Thanks to Chris Hartl for writing the initial implementation of BQSR for ADAM and for taking the time to share his knowledge of BQSR with me over cappuccino at People’s Cafe. Hopefully this post will help others who are trying to understand how BQSR works. Drop a comment if you have any questions.
DNA sequencing machines provide an estimate of the quality of each base (e.g. A, C, T or G) that they read. This estimated quality score is called a Phred score and represents an error probability. A Phred score of 10 represents 90% accuracy, a Phred score of 20 equals 99%, a Phred score of 30 equals 99.9%, etc. Of course, it’s easy to go from probabilities back to Phred scores.
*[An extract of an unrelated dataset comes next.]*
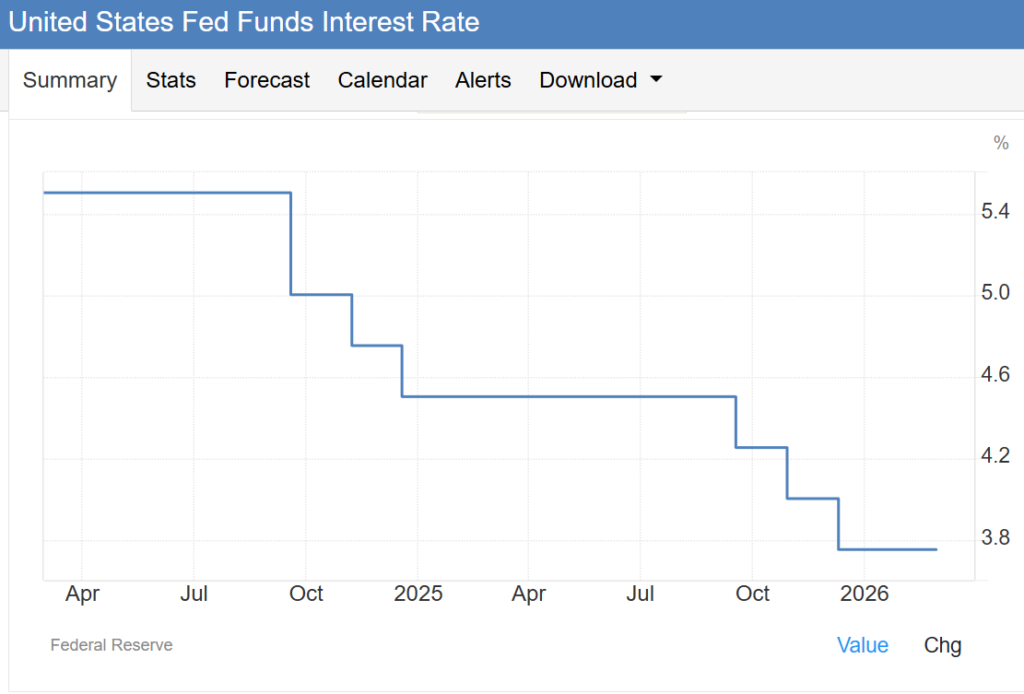Click the caret arrow beside Download
This screenshot has height=694, width=1024.
[x=656, y=79]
Phred scores are also called quality scores or Q scores.
Base Quality Score Recalibration (BQSR) is a method of adjusting your Phred quality scores to be more accurate by looking at more than just a single base in isolation but, rather, every base in your file.
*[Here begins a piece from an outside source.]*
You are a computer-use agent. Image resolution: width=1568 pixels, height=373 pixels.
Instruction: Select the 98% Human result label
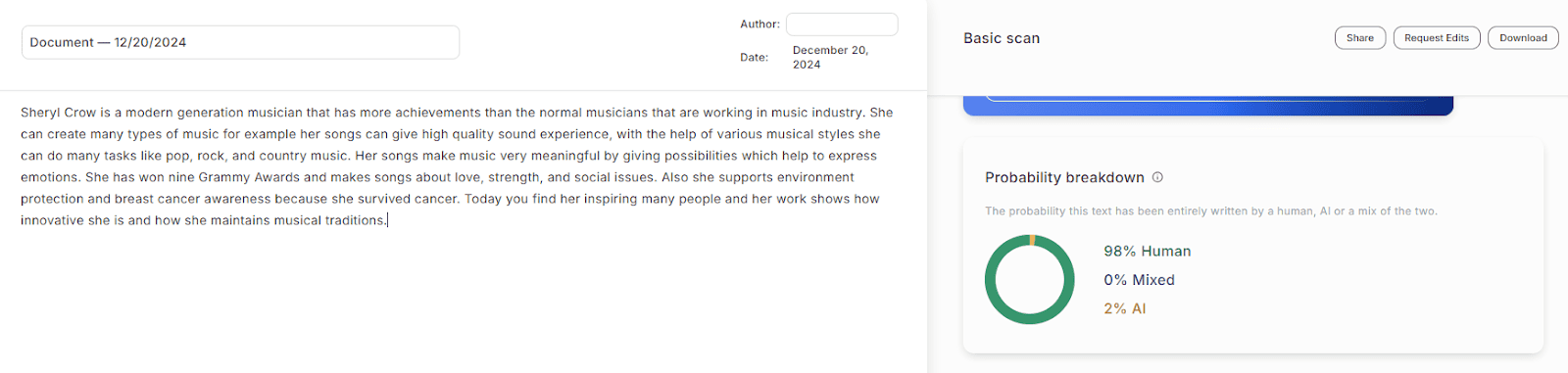click(1147, 252)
To run BQSR, you need a input file that contains all known Single Nucleic Polymorphisms (SNPs). A SNP is a genetic variation that occurs at a single base position, e.g. the reference genome has an ‘A’ and your sample has a ’T’ at the same position. The National Institutes of Health (NIH) provides a database of single SNPs called dbSNP. Why is this input file necessary? The BQSR algorithm assumes that any SNP in your file that is not in dbSNP is an error. This is a statistically sound assumption given that there are over 12 million SNPs in dbSNP (as of build 128) and, on average, a single individual will have no more than about 1,000 SNPs that are not in dbSNP.